===== INFORMATION GIVEN

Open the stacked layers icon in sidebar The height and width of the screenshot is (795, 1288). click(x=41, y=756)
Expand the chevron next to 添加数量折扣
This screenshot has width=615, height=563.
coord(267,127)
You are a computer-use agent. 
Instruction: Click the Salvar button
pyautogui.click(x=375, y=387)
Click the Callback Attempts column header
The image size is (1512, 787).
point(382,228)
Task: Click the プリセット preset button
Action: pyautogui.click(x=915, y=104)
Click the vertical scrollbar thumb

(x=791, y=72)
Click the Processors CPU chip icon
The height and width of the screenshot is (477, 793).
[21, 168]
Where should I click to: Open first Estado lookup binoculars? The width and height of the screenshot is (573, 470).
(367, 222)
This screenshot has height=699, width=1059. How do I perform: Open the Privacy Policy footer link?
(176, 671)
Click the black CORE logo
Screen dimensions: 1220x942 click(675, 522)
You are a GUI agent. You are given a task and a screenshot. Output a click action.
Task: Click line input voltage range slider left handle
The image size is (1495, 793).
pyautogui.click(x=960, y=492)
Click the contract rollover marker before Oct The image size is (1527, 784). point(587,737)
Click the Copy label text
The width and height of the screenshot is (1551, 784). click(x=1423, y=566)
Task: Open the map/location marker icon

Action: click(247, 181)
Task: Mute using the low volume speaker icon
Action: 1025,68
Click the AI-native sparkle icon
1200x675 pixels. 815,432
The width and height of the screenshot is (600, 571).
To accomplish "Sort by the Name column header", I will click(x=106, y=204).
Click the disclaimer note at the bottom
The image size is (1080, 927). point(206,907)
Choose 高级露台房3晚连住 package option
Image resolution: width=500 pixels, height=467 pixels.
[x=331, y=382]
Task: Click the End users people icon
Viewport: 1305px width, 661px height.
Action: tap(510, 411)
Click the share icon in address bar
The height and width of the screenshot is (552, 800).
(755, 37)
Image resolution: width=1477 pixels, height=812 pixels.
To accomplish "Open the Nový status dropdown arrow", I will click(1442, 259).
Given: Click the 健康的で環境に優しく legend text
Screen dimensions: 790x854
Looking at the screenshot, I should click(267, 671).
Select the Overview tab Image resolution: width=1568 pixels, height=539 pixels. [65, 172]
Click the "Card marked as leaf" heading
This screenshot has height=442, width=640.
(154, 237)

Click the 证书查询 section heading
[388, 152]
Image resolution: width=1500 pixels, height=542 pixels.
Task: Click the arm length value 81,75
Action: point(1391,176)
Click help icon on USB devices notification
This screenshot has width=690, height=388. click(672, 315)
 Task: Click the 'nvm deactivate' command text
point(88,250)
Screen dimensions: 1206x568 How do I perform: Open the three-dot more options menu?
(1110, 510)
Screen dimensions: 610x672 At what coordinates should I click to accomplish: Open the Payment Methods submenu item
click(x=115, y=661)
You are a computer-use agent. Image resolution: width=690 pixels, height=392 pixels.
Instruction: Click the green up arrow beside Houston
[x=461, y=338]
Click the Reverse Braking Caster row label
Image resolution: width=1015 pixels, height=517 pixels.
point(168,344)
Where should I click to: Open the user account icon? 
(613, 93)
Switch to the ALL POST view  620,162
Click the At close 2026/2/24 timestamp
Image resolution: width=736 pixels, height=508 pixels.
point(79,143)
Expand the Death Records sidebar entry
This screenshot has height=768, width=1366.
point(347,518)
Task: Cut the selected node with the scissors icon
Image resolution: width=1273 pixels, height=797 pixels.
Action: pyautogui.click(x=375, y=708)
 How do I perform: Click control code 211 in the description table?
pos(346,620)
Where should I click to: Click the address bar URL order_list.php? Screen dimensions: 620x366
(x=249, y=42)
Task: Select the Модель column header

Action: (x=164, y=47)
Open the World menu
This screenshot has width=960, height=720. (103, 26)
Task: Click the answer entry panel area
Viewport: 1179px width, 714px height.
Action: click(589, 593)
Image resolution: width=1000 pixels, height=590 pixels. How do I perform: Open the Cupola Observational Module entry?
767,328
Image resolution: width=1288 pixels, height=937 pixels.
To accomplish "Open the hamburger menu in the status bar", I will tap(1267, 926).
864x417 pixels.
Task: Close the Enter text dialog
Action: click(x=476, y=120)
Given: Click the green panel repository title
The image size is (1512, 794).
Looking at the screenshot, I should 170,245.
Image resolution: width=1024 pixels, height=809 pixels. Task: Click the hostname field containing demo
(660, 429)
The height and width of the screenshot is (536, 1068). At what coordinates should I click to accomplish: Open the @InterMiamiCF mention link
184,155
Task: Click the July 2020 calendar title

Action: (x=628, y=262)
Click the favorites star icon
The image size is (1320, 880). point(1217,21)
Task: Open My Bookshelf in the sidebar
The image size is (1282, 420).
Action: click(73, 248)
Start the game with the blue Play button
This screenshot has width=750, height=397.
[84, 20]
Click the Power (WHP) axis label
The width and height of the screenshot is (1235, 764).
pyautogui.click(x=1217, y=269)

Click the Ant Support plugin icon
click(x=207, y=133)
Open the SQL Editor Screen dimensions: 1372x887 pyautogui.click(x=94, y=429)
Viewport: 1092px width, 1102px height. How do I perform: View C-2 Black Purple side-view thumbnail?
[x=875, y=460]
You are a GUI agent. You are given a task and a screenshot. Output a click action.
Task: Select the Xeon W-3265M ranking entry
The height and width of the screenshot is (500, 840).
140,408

==========

ASSIGNMENT:
Above are the records; from them, give again exactly the lines from the one containing "Select the Overview" through the one containing "Image resolution: width=1288", both included.

TASK ANSWER:
Select the Overview tab Image resolution: width=1568 pixels, height=539 pixels. [65, 172]
Click the "Card marked as leaf" heading
This screenshot has height=442, width=640.
(154, 237)

Click the 证书查询 section heading
[388, 152]
Image resolution: width=1500 pixels, height=542 pixels.
Task: Click the arm length value 81,75
Action: point(1391,176)
Click help icon on USB devices notification
This screenshot has width=690, height=388. click(672, 315)
 Task: Click the 'nvm deactivate' command text
point(88,250)
Screen dimensions: 1206x568 How do I perform: Open the three-dot more options menu?
(1110, 510)
Screen dimensions: 610x672 At what coordinates should I click to accomplish: Open the Payment Methods submenu item
click(x=115, y=661)
You are a computer-use agent. Image resolution: width=690 pixels, height=392 pixels.
Instruction: Click the green up arrow beside Houston
[x=461, y=338]
Click the Reverse Braking Caster row label
Image resolution: width=1015 pixels, height=517 pixels.
point(168,344)
Where should I click to: Open the user account icon? 
(613, 93)
Switch to the ALL POST view  620,162
Click the At close 2026/2/24 timestamp
Image resolution: width=736 pixels, height=508 pixels.
point(79,143)
Expand the Death Records sidebar entry
This screenshot has height=768, width=1366.
point(347,518)
Task: Cut the selected node with the scissors icon
Image resolution: width=1273 pixels, height=797 pixels.
Action: pyautogui.click(x=375, y=708)
 How do I perform: Click control code 211 in the description table?
pos(346,620)
Where should I click to: Click the address bar URL order_list.php? Screen dimensions: 620x366
(x=249, y=42)
Task: Select the Модель column header

Action: (x=164, y=47)
Open the World menu
This screenshot has width=960, height=720. (103, 26)
Task: Click the answer entry panel area
Viewport: 1179px width, 714px height.
Action: click(589, 593)
Image resolution: width=1000 pixels, height=590 pixels. How do I perform: Open the Cupola Observational Module entry?
767,328
Image resolution: width=1288 pixels, height=937 pixels.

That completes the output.